Last night I encountered an interesting problem where my master DNS server started to fail resolving hostnames, but my secondary DNS seemed to be functional.
VM setup:
- CentOS release 6.5 (Final)
- BIND 9.8.2rc1-RedHat-9.8.2-0.23.rc1.el6_5.1
All seemed fine with my DNS VM. Network is okay, no one had updated DNS records in the past day, no hardware resource issues, nothing in dmesg, no system errors in /var/log/messages, but I’ve noticed log spews regarding d.root-servers.net.

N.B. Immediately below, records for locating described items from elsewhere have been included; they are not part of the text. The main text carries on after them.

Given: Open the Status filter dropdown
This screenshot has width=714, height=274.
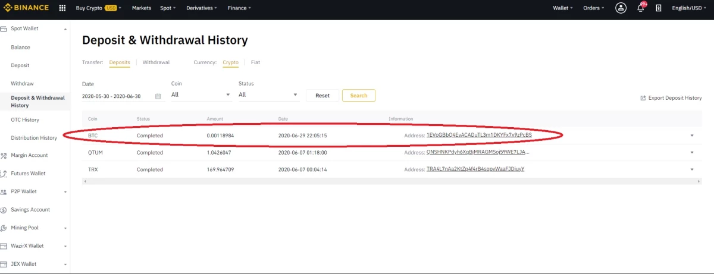Looking at the screenshot, I should [269, 95].
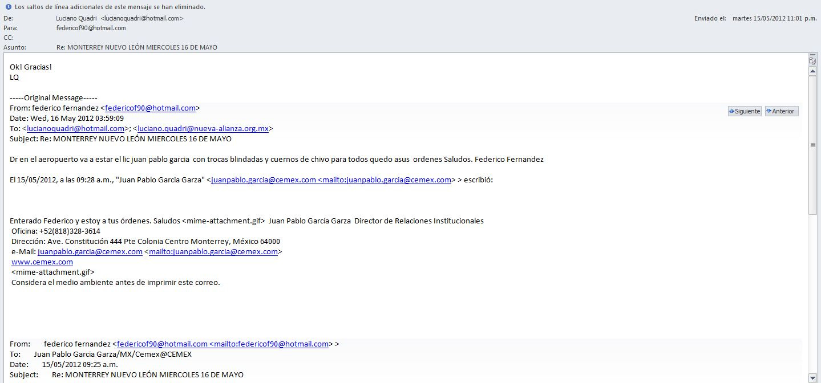
Task: Click the Asunto subject line text
Action: click(137, 47)
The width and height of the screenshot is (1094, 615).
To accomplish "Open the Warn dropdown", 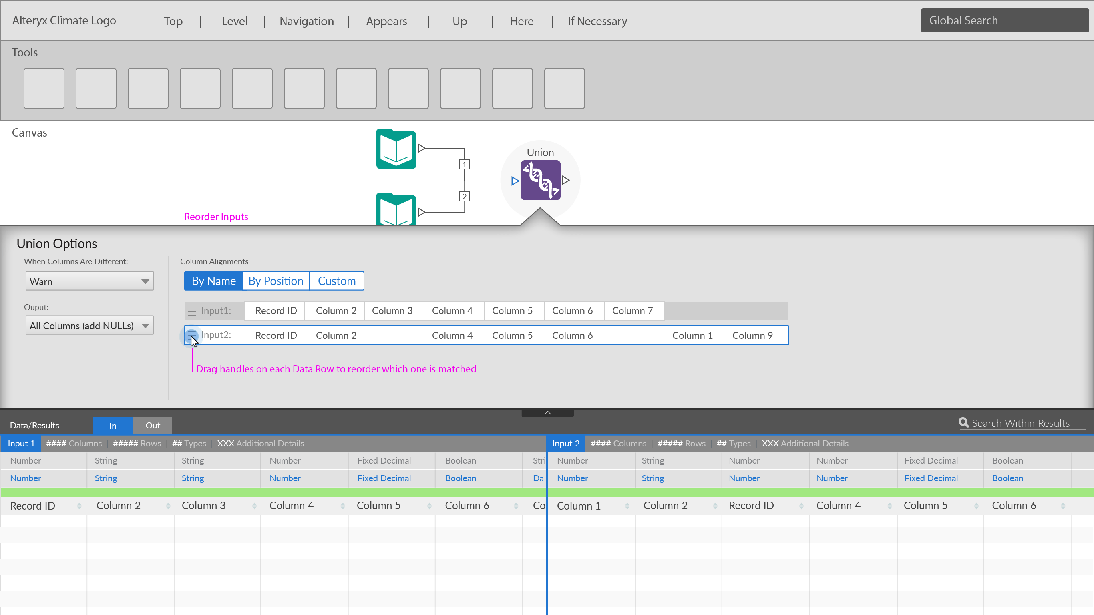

04-Sep-2014 18:23:10.520 general: warning: checkhints: d.root-servers.net/A (128.8.10.90) extra record in hints 04-Sep-2014 18:23:20.071 general: warning: checkhints: d.root-servers.net/A (199.7.91.13) missing from hints 04-Sep-2014 18:23:20.071 general: warning: checkhints: d.root-servers.net/A (128.8.10.90) extra record in hints
And to be sure that master DNS is really having issues, i ran dig google.com
against my master and slave DNS server
root@macky-vm1:~# dig google.com ; <<>> DiG 9.8.1-P1 <<>> google.com ;; global options: +cmd ;; Got answer: ;; ->>HEADER<<- opcode: QUERY, status: SERVFAIL, id: 31634 ;; flags: qr rd ra; QUERY: 1, ANSWER: 0, AUTHORITY: 0, ADDITIONAL: 0 ;; QUESTION SECTION: ;google.com. IN A ;; Query time: 7 msec ;; SERVER: 10.x.x.8#53(10.x.x.8) ;; WHEN: Thu Sep 4 18:22:01 2014 ;; MSG SIZE rcvd: 28
root@macky-vm1:~# dig @10.x.x.9 google.com ; <<>> DiG 9.8.1-P1 <<>> @10.x.x.9 google.com ; (1 server found) ;; global options: +cmd ;; Got answer: ;; ->>HEADER<<- opcode: QUERY, status: NOERROR, id: 55401 ;; flags: qr rd ra; QUERY: 1, ANSWER: 11, AUTHORITY: 4, ADDITIONAL: 4 ;; QUESTION SECTION: ;google.com. IN A ;; ANSWER SECTION: google.com. 125 IN A 74.125.239.97 google.com. 125 IN A 74.125.239.104 .. .. google.com. 125 IN A 74.125.239.98 ;; AUTHORITY SECTION: google.com. 155974 IN NS ns2.google.com. .. .. google.com. 155974 IN NS ns4.google.com. ;; ADDITIONAL SECTION: ns2.google.com. 155974 IN A 216.239.34.10 .. .. ns4.google.com. 155974 IN A 216.239.38.10 ;; Query time: 7 msec ;; SERVER: 10.x.x.9#53(10.x.x.9) ;; WHEN: Thu Sep 4 18:22:05 2014 ;; MSG SIZE rcvd: 340
A quick google search pointed me to this RHEL bug: https://bugzilla.redhat.com/show_bug.cgi?id=901741. Seemed that d.root server changed its IP address in 3 Jan 2013 and got fixed in these bind versions:
- bind-9.9.2-7.P1.fc19
- bind-9.9.2-7.P1.fc18
- bind-9.9.2-4.P1.fc17
- bind-9.8.4-4.P1.fc16
Oddly enough this VM was recently deployed and BIND9 installed via yum after doing a yum-update. Since my bind version is 9.8.2 the fix was not in, we had manually updated named.ca, restarted BIND and we were good to go.